Actions to take ::
- A) In the quadratic-programming proof excerpt, write out the passage starting with the words "Based on Proposition 9" and stopping after the words "can be proved.".
- B) According to the quadratic-programming proof excerpt, from what property does Corollary 10 follow?

Selected extract ::
◇ ◇ ◇ ◇
By elementary linear-algebraic operations similar to the procedure of obtaining a basic feasible solution from an arbitrary feasible solution to a system of linear inequalities in linear programming, it follows that there exists a matrix \(M({\mathcal {I}}^{\, \prime })\), dependent on the pair (QD) only, such that (12) has a solution with \(z = M({\mathcal {I}}^{\, \prime })\left( \begin{array}{c} q \\ b \end{array} \right) \); i.e., (12) has a solution that is linearly dependent on the pair (qb). It is not difficult to show that the objective function \(\zeta (z)\) is a constant on the set of solutions of (12) [in fact, this constancy property is the source of the finite number of values attained by the quadratic function \(\zeta \) on the set of stationary solutions of the QP (2)], it follows that this constant must be a quadratic function of the pair (qb). Since for a fixed pair \((q,b) \in \text{ dom }(Q,D)\), \(\text{ qp }_\mathrm{opt}(q,b)\) is the minimum of these constants over all polyhedra in the family \({\mathcal {F}}\) that contains the pair (qb), part (c) follows.

Lastly, to prove (d), it suffices to note that for a given pair \((q,b) \in \text{ dom }(Q,D)\), the solution set of the QP (2) is equal to set of vectors z for which there exists \(\eta \) such that the pair \((z,\eta )\) satisfies the linear equality system \(\text{ KKT }({\mathcal {I}})\) and \({\textstyle {\frac{1}{2}}}\, ( q^Tz + b^T \eta ) = \text{ qp }_\mathrm{opt}(q,b)\) for some index subset \({\mathcal {I}}\) of \(\{ 1, \ldots , k \}\). \(\square \)

4.1 Proof the dc property

Based on Proposition 9 and known properties of piecewise dc functions in general, the following partial dc property of the value function \(\text{ qp }_\mathrm{opt}(q,b)\) can be proved.

Corollary 10

Suppose that Q is copositive on \(D_{\infty }\). The value function \(\text{ qp }_\mathrm{opt}(q,b)\) is dc on any open convex set contained in \(\text{ dom }(Q,D)\).

Proof

This follows from the mixing property of piecewise dc functions; see [4, Proposition 2.1] which has its source from [55, Lemma 4.8]. \(\square \)
◇ ◇ ◇ ◇
Stored records ::
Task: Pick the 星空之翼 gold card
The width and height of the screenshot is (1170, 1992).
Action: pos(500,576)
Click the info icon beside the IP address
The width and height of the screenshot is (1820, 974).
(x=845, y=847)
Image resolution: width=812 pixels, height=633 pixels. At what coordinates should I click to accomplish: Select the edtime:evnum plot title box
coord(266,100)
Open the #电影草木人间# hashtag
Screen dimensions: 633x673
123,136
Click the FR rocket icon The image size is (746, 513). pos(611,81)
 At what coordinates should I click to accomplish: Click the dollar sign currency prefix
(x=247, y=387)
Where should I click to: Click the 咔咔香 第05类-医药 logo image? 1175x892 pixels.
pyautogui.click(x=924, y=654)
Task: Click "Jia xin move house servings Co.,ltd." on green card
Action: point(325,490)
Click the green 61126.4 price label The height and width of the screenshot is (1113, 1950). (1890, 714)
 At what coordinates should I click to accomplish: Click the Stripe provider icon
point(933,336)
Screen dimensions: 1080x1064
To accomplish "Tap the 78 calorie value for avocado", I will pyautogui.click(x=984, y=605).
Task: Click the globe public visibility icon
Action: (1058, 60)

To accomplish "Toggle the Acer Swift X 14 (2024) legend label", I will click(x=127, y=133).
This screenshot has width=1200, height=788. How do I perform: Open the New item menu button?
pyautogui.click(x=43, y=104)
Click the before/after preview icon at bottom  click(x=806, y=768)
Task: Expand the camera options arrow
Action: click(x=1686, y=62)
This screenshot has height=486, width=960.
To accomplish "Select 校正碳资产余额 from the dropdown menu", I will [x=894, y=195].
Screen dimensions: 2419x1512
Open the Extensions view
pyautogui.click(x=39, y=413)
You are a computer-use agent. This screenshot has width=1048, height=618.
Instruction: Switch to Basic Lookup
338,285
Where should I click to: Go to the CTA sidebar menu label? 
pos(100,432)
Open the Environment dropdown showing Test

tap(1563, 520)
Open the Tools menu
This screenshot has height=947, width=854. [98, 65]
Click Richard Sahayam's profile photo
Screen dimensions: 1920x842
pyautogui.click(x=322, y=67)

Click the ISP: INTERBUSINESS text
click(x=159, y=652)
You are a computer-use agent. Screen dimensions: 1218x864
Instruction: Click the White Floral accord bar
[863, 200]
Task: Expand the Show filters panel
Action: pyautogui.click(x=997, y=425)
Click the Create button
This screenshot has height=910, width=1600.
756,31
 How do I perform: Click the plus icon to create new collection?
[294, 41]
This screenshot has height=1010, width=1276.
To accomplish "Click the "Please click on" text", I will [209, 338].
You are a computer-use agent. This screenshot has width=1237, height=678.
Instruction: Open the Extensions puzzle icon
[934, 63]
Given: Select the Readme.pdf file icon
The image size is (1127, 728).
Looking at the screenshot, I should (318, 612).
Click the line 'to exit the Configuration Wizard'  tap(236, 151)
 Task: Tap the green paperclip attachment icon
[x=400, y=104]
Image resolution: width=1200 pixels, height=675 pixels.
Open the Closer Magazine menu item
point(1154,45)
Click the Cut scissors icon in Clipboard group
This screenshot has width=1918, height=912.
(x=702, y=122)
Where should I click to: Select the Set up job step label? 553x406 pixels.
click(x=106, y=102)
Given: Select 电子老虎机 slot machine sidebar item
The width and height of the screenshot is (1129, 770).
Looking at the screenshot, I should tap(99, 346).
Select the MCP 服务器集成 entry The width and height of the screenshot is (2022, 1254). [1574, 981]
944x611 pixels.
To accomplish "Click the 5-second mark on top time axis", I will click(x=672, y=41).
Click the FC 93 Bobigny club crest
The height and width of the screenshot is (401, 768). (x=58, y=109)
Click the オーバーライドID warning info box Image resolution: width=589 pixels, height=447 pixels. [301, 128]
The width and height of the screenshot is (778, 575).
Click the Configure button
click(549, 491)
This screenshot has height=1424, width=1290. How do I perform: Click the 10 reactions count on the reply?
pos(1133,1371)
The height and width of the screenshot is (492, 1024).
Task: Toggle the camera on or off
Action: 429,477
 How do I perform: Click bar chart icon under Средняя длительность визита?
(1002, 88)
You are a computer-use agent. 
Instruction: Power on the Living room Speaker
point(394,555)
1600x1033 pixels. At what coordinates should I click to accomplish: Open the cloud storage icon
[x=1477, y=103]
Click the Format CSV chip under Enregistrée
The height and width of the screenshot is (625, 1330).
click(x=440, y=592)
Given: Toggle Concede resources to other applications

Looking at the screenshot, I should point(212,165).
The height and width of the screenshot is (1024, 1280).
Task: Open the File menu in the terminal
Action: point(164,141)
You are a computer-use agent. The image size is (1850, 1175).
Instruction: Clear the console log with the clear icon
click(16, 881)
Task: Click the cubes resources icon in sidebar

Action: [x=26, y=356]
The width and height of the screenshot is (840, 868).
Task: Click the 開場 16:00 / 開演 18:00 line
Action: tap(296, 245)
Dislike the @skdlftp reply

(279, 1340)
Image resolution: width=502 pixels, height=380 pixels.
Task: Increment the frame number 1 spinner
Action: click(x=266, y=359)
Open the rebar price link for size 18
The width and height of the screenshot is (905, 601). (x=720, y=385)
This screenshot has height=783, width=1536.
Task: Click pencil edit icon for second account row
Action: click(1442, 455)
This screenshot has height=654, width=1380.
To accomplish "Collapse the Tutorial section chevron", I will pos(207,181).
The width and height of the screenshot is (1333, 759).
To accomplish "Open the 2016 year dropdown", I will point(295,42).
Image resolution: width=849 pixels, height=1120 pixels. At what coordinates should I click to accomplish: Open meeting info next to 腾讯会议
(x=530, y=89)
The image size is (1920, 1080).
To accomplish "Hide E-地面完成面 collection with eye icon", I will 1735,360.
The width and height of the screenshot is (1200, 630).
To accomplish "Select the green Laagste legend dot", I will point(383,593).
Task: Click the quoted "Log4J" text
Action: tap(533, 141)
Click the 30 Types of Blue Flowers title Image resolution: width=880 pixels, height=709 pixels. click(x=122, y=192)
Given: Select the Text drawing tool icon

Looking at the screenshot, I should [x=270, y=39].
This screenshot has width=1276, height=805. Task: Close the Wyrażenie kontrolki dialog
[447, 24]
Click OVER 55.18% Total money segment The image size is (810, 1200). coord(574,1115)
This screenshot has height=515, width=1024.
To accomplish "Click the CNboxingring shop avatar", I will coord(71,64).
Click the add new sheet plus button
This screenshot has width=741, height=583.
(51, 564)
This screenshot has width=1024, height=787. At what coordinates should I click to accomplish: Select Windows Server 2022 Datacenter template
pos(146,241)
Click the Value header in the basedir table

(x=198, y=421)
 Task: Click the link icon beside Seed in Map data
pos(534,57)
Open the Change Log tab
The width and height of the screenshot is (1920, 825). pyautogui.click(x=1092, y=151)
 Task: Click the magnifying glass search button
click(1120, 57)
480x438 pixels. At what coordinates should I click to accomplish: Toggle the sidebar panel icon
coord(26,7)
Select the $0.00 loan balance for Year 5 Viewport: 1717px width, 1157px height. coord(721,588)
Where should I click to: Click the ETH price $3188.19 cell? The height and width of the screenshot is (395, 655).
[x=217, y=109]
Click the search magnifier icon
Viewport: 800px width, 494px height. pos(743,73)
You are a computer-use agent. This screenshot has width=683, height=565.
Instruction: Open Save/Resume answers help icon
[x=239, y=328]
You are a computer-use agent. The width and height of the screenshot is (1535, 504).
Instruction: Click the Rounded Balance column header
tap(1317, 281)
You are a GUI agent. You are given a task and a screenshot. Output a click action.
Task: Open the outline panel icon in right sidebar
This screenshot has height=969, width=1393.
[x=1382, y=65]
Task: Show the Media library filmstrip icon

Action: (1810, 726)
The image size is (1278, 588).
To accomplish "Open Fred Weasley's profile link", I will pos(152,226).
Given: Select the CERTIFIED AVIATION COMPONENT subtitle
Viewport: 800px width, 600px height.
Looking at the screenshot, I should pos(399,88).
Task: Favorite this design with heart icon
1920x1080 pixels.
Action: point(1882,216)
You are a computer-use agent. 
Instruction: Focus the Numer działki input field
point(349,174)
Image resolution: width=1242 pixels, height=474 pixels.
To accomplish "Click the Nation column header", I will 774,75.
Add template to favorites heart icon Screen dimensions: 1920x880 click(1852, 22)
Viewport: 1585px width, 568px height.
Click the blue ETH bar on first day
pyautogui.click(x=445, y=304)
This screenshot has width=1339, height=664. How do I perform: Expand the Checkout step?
◇ ◇ ◇ ◇
Answers given ::
- A)
Based on Proposition 9 and known properties of piecewise dc functions in general, the following partial dc property of the value function \(\text{ qp }_\mathrm{opt}(q,b)\) can be proved.

- B) It follows from the mixing property of piecewise dc functions.